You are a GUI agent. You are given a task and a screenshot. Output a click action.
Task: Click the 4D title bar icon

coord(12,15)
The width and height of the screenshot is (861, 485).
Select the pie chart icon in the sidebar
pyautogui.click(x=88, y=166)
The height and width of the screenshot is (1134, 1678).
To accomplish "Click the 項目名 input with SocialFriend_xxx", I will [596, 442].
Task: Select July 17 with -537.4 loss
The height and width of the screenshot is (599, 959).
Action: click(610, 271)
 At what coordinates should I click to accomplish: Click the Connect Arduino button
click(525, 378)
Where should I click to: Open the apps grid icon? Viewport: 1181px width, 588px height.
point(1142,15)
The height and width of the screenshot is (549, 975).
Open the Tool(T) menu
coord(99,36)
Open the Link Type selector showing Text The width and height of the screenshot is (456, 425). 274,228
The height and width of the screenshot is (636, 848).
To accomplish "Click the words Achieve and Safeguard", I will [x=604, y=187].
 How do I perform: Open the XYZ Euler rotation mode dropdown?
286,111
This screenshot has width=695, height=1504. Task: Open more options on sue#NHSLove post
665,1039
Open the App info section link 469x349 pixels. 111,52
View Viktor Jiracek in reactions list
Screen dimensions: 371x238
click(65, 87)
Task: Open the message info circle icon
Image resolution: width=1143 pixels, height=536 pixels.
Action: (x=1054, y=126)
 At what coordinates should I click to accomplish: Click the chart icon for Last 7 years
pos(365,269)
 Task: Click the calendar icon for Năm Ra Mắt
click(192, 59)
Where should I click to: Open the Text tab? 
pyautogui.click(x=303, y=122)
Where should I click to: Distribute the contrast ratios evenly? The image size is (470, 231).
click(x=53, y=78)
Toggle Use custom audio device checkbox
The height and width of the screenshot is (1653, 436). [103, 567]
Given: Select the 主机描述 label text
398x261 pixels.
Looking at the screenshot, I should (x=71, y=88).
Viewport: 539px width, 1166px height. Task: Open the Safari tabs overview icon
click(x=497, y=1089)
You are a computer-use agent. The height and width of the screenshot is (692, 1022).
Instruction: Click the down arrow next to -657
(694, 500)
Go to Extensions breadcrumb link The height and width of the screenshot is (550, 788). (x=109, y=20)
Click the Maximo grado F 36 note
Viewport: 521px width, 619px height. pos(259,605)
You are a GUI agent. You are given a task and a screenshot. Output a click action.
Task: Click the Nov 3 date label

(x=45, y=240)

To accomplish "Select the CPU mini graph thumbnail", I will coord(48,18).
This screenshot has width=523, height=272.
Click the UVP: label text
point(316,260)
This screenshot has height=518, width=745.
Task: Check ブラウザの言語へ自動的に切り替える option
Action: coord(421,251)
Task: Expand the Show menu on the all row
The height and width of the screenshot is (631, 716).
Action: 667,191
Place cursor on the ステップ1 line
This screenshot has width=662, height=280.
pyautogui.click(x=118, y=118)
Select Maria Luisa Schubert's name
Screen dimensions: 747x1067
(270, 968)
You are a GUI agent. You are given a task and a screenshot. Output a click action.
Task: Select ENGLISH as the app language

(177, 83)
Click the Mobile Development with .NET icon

_ _ _

**EXERCISE REQUIREMENTS**
Retype exactly the lines from the first line of the records above through the line containing "Task: Select July 17 with -537.4 loss", both included, and nothing else.

**SOLUTION FOR THIS EXERCISE**
You are a GUI agent. You are given a task and a screenshot. Output a click action.
Task: Click the 4D title bar icon

coord(12,15)
The width and height of the screenshot is (861, 485).
Select the pie chart icon in the sidebar
pyautogui.click(x=88, y=166)
The height and width of the screenshot is (1134, 1678).
To accomplish "Click the 項目名 input with SocialFriend_xxx", I will [596, 442].
Task: Select July 17 with -537.4 loss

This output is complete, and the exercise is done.